What needs to be done — With the images excluded, set down every line of the listing below exactly.

====

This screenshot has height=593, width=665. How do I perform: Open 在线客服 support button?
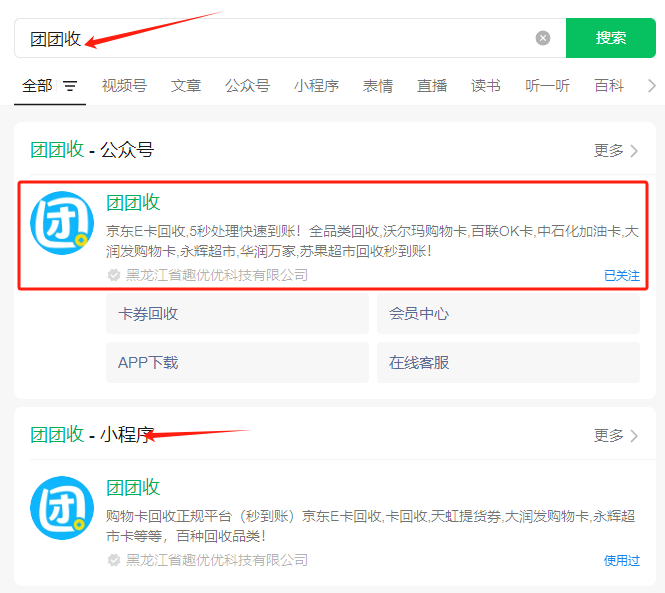pos(508,362)
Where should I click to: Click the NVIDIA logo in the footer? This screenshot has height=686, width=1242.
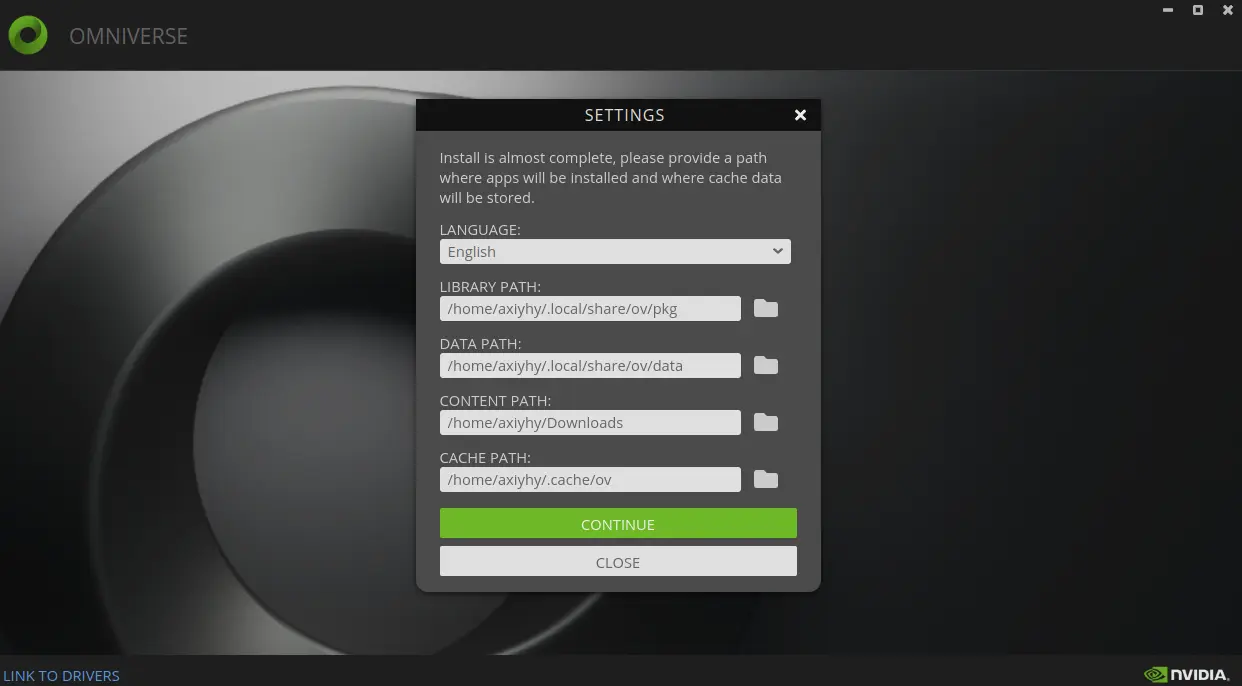tap(1186, 675)
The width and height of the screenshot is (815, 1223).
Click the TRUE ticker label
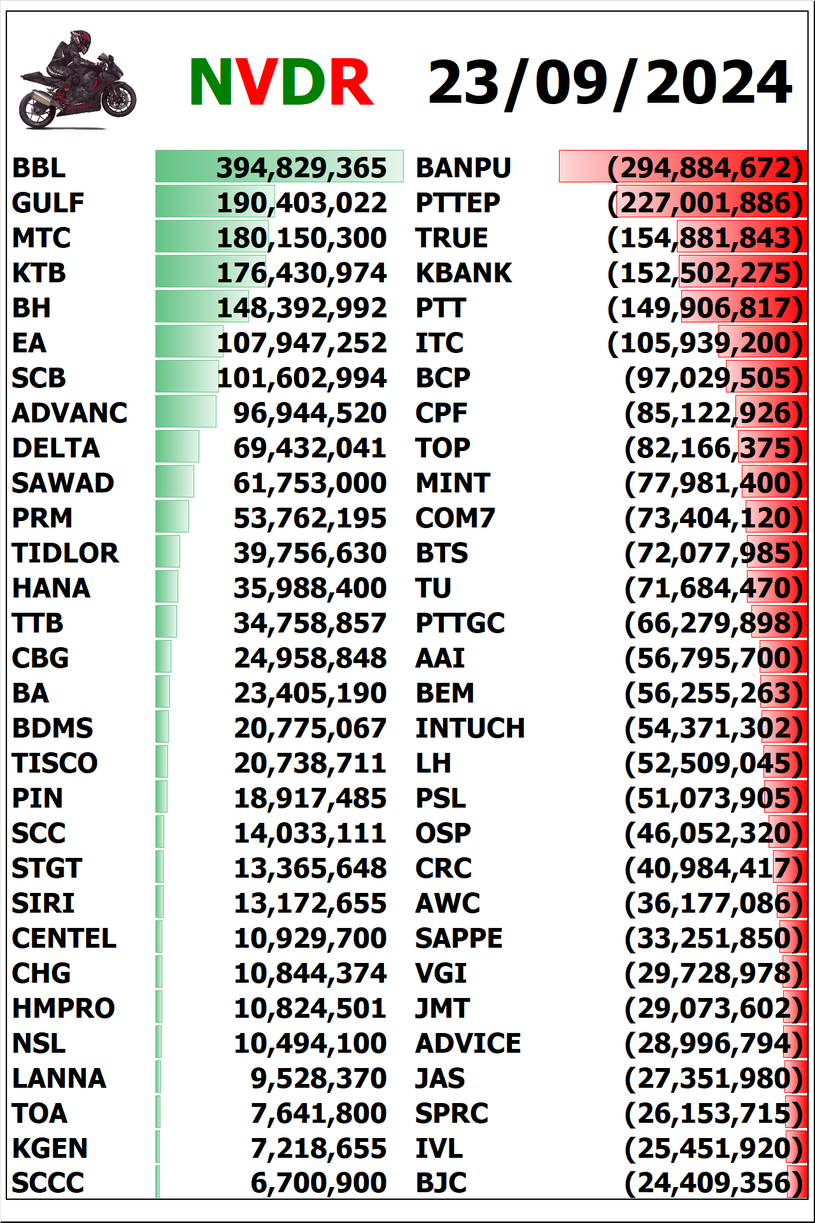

====

Response to this task —
This screenshot has height=593, width=665. How do I perform: Open 在线客服 support button?
pos(508,362)
Where should I click to: Click the NVIDIA logo in the footer? This screenshot has height=686, width=1242.
tap(1186, 675)
The width and height of the screenshot is (815, 1223).
Click the TRUE ticker label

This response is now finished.